Re-entrant interrupt
: interrupt A can preempt handling of interrupt A; interrupt A's handler can be active concurrently with itself.
Interrupt chaining
: (an overloaded term) means one of two things; firstly checking for a new pending interrupt before returning from interupt context (i.e. a scenario which would could waste time by unstacking and then straight away restacking the same registers); or secondly, linking handlers together (typically by replacing the interrupt vector with the new handler to run, followed by the new handler calling the original handler). I assume you mean the first.

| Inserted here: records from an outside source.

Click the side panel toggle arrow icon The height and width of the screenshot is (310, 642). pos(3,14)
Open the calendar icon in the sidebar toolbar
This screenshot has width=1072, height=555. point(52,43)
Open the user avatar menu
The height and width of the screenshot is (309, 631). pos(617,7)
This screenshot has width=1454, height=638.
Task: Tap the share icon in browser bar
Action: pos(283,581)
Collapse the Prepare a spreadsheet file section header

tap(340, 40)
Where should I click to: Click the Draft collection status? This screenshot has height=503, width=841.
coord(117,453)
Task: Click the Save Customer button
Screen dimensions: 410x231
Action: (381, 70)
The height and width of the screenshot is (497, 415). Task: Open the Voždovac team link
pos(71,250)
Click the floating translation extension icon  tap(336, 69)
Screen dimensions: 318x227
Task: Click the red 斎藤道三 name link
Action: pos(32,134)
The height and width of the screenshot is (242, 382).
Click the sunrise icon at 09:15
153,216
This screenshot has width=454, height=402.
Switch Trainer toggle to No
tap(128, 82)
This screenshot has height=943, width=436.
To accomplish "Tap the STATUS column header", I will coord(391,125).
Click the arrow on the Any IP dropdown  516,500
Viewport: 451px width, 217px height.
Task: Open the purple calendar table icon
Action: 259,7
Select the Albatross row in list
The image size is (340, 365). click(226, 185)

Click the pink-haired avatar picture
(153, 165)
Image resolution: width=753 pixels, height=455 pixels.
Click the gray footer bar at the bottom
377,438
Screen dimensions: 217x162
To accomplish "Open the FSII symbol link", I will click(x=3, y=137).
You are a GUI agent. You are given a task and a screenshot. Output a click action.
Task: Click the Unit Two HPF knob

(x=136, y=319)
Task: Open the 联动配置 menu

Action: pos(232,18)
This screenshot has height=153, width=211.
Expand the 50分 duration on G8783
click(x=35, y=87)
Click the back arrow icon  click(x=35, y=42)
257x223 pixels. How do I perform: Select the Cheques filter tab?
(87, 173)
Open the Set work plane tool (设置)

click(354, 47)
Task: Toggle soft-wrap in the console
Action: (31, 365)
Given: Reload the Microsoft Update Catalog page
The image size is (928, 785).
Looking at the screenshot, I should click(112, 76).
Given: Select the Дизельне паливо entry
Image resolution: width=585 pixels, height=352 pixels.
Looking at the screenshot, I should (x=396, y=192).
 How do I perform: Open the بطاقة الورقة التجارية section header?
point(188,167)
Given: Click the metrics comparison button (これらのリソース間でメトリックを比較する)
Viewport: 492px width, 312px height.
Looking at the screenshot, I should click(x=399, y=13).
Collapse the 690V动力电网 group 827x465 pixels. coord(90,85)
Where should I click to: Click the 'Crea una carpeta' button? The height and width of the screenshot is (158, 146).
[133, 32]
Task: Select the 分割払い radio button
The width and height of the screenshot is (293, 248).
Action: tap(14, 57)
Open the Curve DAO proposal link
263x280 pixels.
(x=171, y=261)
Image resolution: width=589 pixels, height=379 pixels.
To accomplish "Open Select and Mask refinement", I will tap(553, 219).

Interrupt nesting on ARM7 typically requires some degree of re-entrancy (ignoring FIQ vs IRQ) due to all handlers hanging off the IRQ vector. Cortex-M3 has greater flexibility in interrupt handling, priorities and number of vectors, so the ability/requirement for re-entrancy is signficiantly less.
Re-entrancy on ARM7 requires code to exit from the "true" interrupt context and to drop priority, i.e. switch out of IRQ mode, and re-enable interrupts via a small code stub; the same is true for Cortex-M3. Unlike ARM7, the same isn't true for interrupt nesting (ignoring FIQ), if the priority of A is higher than the currently running interrupt B, then A will preempt automatically on Cortex-M3.
Implementing re-entrancy on Cortex-M3 requires, as I eluded to earlier, the pushing of a thread stack frame containing the ReturnPC of the re-entrant interrupt handler, a suitable Thread xPSR and some initial register values onto the stack, followed by performing an interrupt return to Thread mode. Whilst this part of the code clearly isn't re-entrant, the part "returned" to is. Exiting from a re-entrant handler written like this is less trivial - and left as an exercise for the reader :-)
hth
s.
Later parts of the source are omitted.